I haven't posted on this blog since late December. Since then, a lot has happened in my life.
My new husband had to take an out-of-state job, so we are to be apart for several months of this precious first year.
My car developed serious electrical problems, and I am still trying to get them fixed because buying a new car isn't in the cards right now.
My daughter is still struggling with daily health issues, and we still don't know why or what is causing them.
And in mid January, my mom passed away.
So with all of that, just keeping up with the blogs and other things I write for work took every ounce of energy I had. I opened this page a dozen times, but no words came out...until now.
I am tired. Stressed. Sometimes scared. Bruised. But I can feel that there is life beneath the surface, like a river that is starting to move again beneath its winter skin of ice. It's hard to see the change -- in fact, some days a cold, hard freeze seems to put me right back where I was. It could be a sleepless night, or a hard day at work, or something like today when I went to get my car, and found that it was not yet fixed...again.
But the freezes aren't lasting as long now. Even when they hit, I am feeling that trickle of movement underneath the icy surface...that hint of springtime. Not yet visible, and yet something I can sense in the air.

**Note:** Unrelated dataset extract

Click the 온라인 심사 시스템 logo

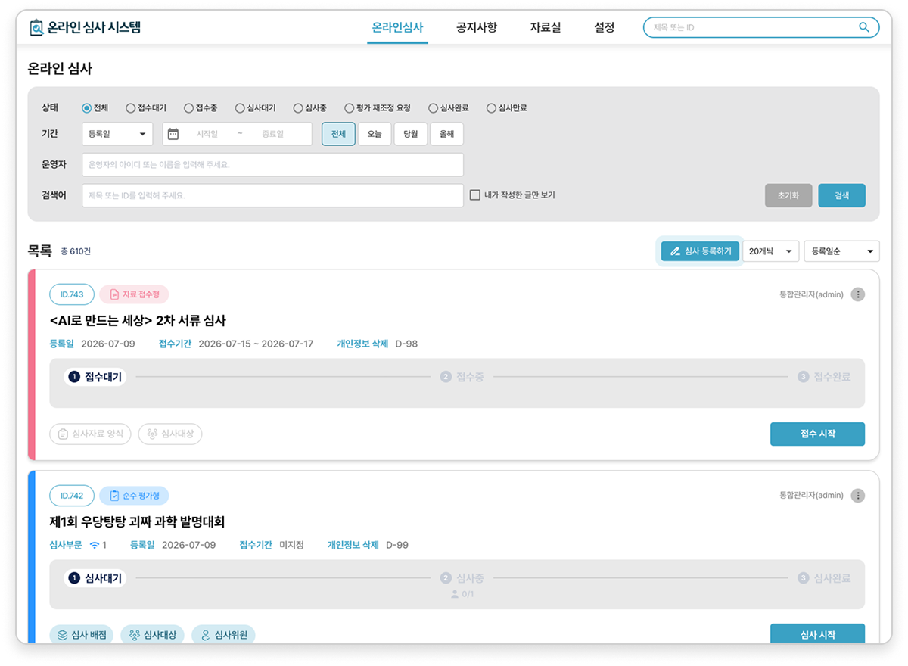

Spring is coming. Maybe not today or tomorrow or even next week. But it is heading this way. And then the words will flow again.
3 comments:
Hello, "Seeker,"
I got here from a link on my own blog (http://chrisandjanet.net/asparaguspee/) from a bazillion years ago called "Advice to myself at 13", and I just want you to know that I enjoy your writing and your personality, and I've bookmarked you as someone to come back to for another look. I am an INFP, so we share a certain affinity, I think.
Thank you Chris. I have been neglecting my blog, dealing with so many other things, but that is about to change :-)
I have been having some of the same issues, the biggest being losing my mom last year. She lived in FL so it was an expensive, exhausting, emotionally draining few months..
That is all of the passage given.